# Controlador paraservos r/c



## capculata (Nov 5, 2006)

en una pagina vi esto. 
http://www.electronicaestudio.com/picmaster.htm 

es un controlador para servos r/c 
creo que esto es lo que quiero, pero realmente es muy caro para el uso que le voy a dar y encima es de fuera. 
sirve para moverlos servo y tambien tiene memoria. 
viendo lo que es y lo que hace hay alguna manera de hacermelo yo en mi casa? 
claro esta sin memoria ya que no la necesito. 
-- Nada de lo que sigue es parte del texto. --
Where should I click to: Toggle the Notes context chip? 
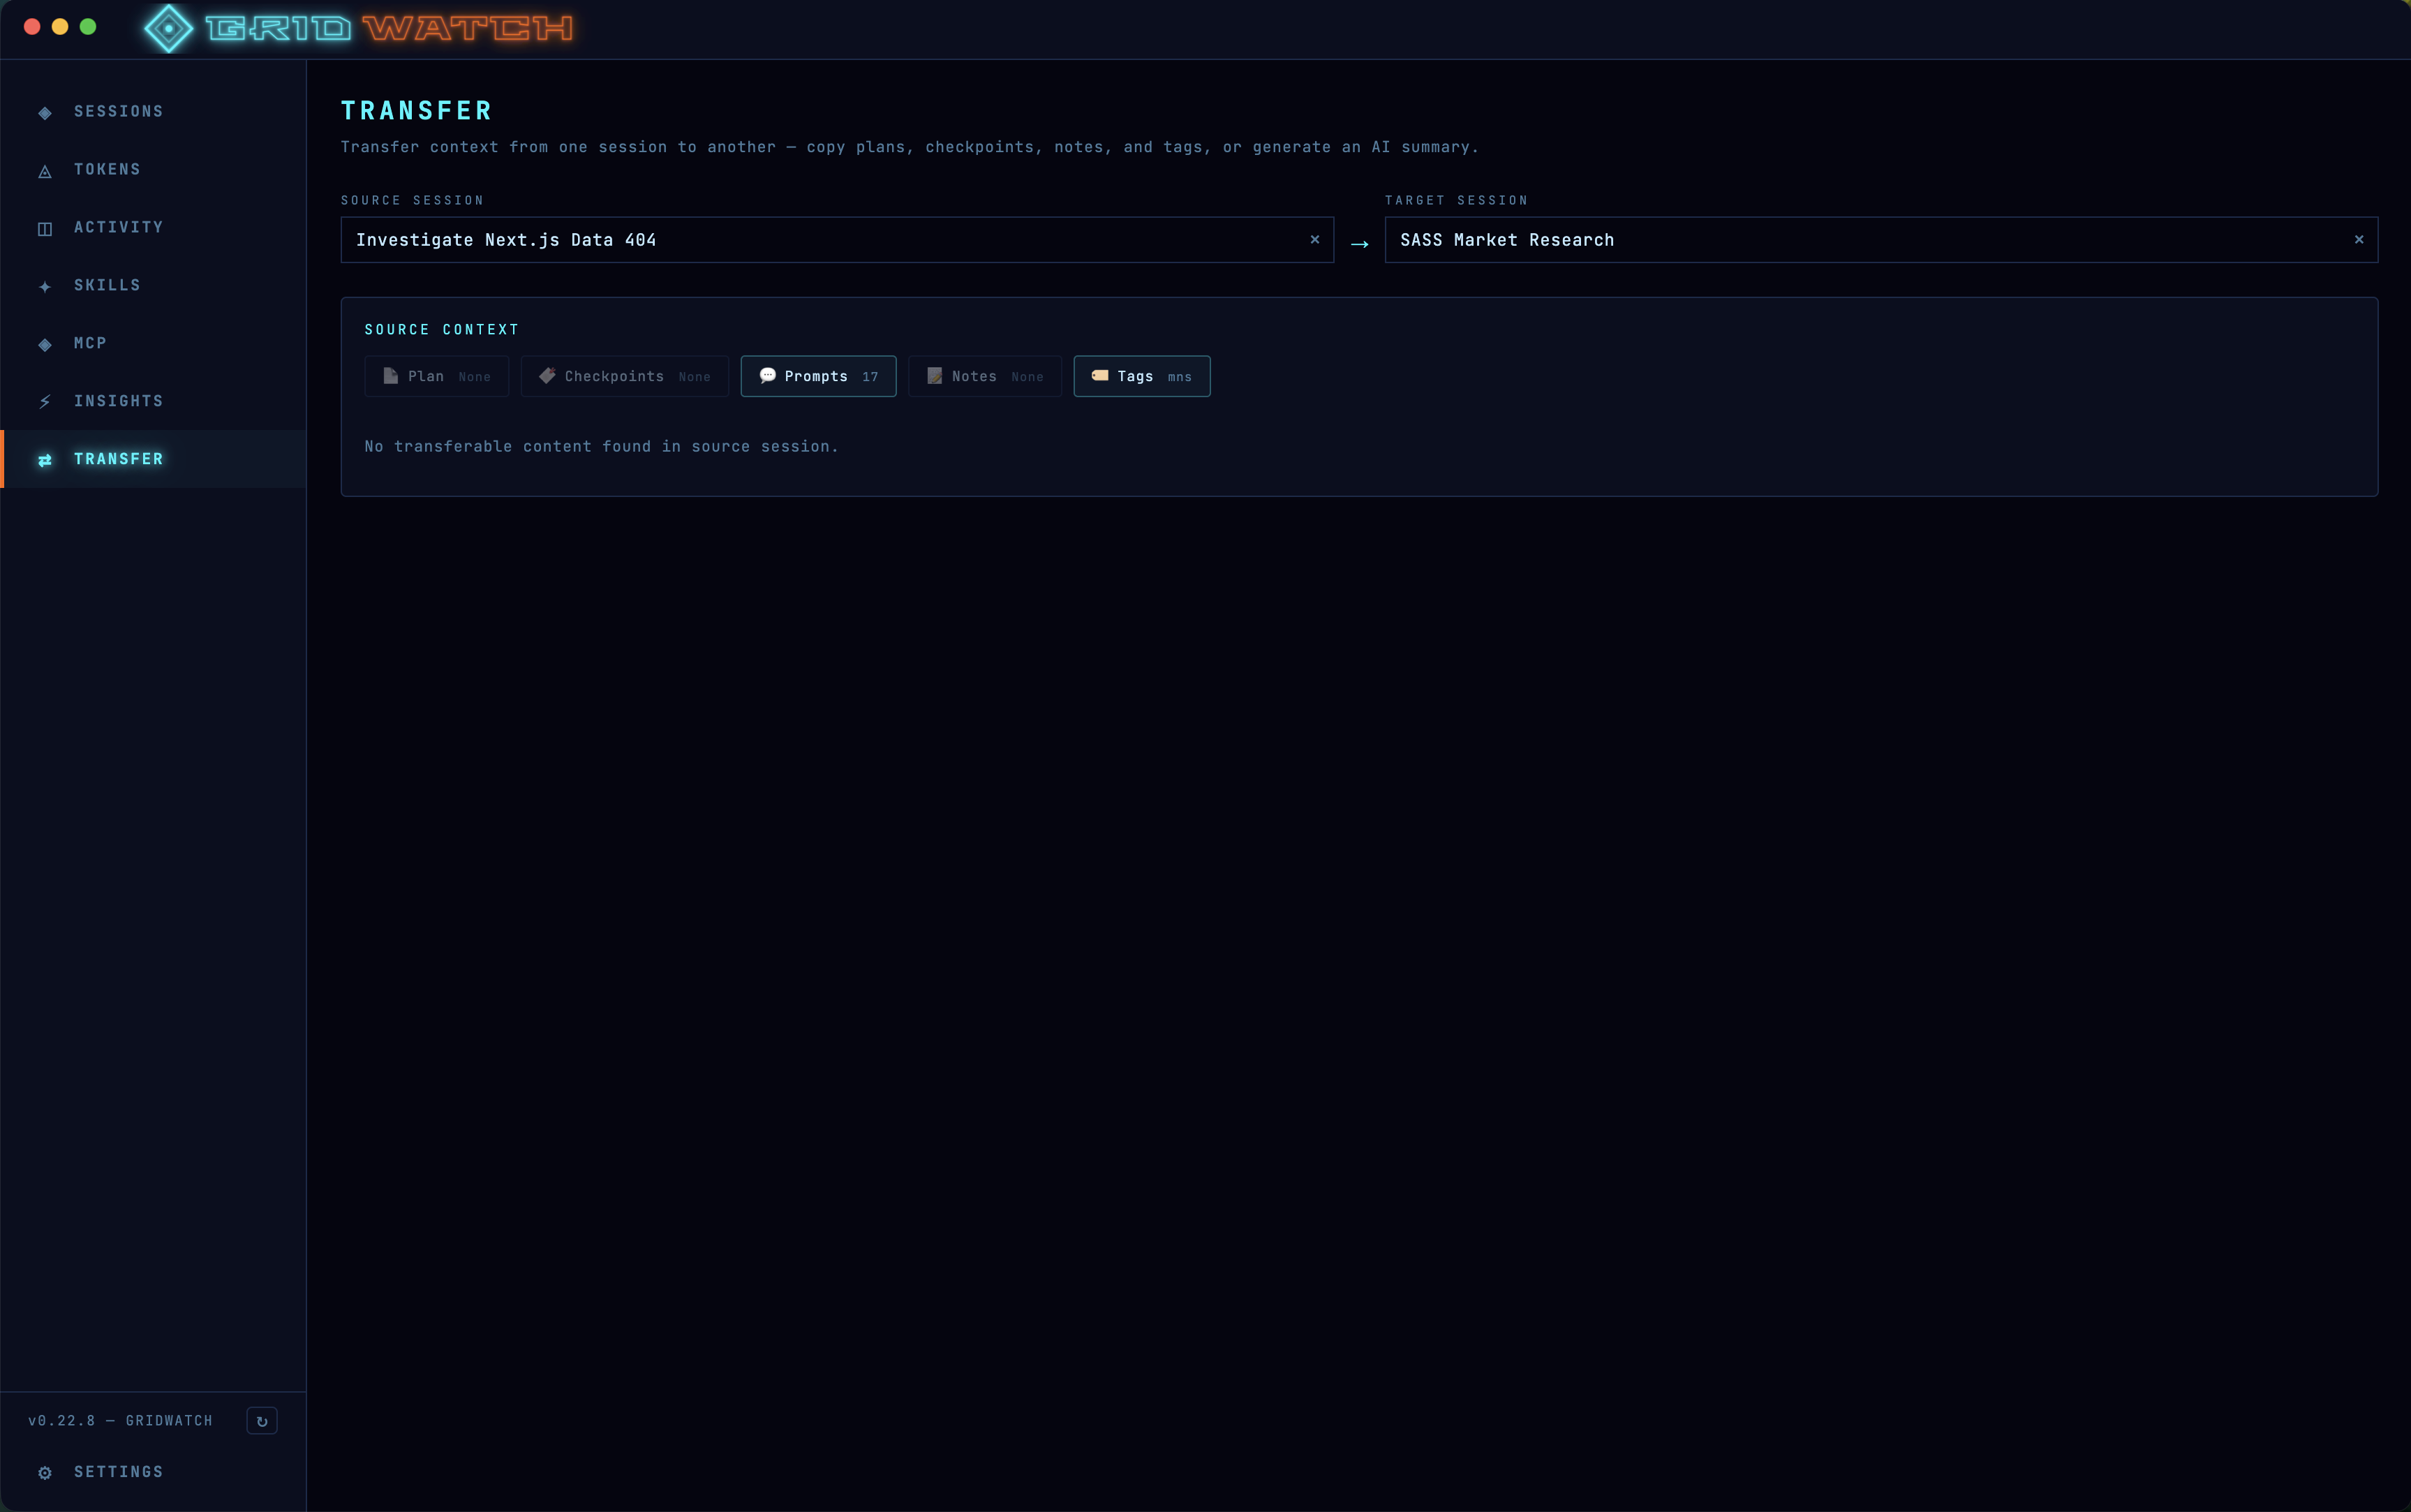(x=984, y=377)
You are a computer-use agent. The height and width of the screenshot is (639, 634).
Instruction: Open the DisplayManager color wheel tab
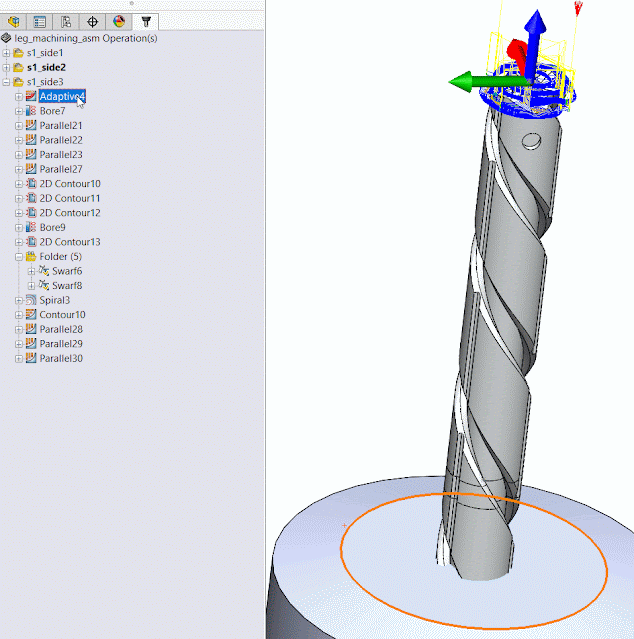click(x=119, y=20)
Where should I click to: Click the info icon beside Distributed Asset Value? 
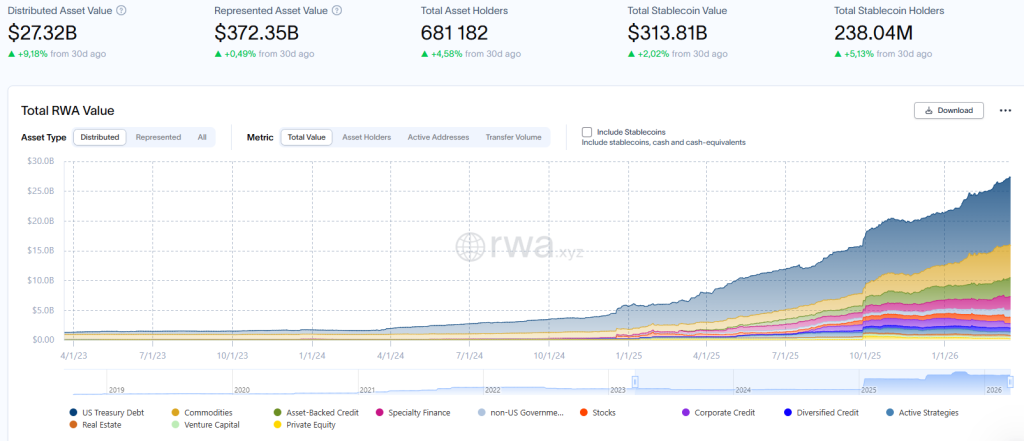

espero vuestras respuestas. 
gracias


----------



## mustangV8 (Nov 6, 2006)

Hay muchos circuitos ahi, no se a cual te referis. Decime lo que necesitas hacer y te doy una mano. Saludos.


----------



## capculata (Nov 6, 2006)

es el que pone control para servos r/c.

lo que quiero hacer es un aleron movil y para ello voy a utilizar dos servos de r/c

quiero que cuando arranque este normal y cuando meta 4ª que suba se mantenga ahi cuando pase a 5ª pero cuando reduzca a 3ª baje a su posicion normal.
los servos tienen 3 cables (rojo,negro y blanco) y encima son de 6v.
este es mi gran desafio para mi que no soy experto ni en electronica ni en robotica.

gracias de antemano


----------



## enriqxxx (Abr 5, 2007)

bueno yo lo realizaria con pic hiciera un tacometro y depende la velocidad c mueve el aparato.... saludos..


----------



## Dano (Abr 6, 2007)

Capculata: Edita el título por favor porque no es descriptivo.

Saludos


----------



## edugonza (Abr 6, 2007)

hola:
        mira, el tema segun entiendo seria asi, los servos de radio control se controlan por pwm, esto quiere decir que modulando ancho de pulso puedes variar la posisicon angular del eje. de 0 a 180, no mas.
la capacidad de los servitos es aproximadamente 3kg, y tienen en su construccion un potenciomentro que retroalimenta con su propia electronica para poder mantener la posicion.
basicamnente son un motor dc, con unos aditivos para convertirce en servo.
Lo que tendrias que hacer es un programa pic que pueda tomar la velocidad de tu vehiculo y cuando se alcanze la que corresponda a la marcha 4 o 5, accione los servos .
No es facil , pero tampoco imposible, empieza por poder ingresar la velocidad de tu vehiculo dentro del pic, y despues agregale el programita de salida a los servitos
ojo, no tomes las rpm, ya que no te indican la velocidad del vehiculo, sino las vueltas del motor.


----------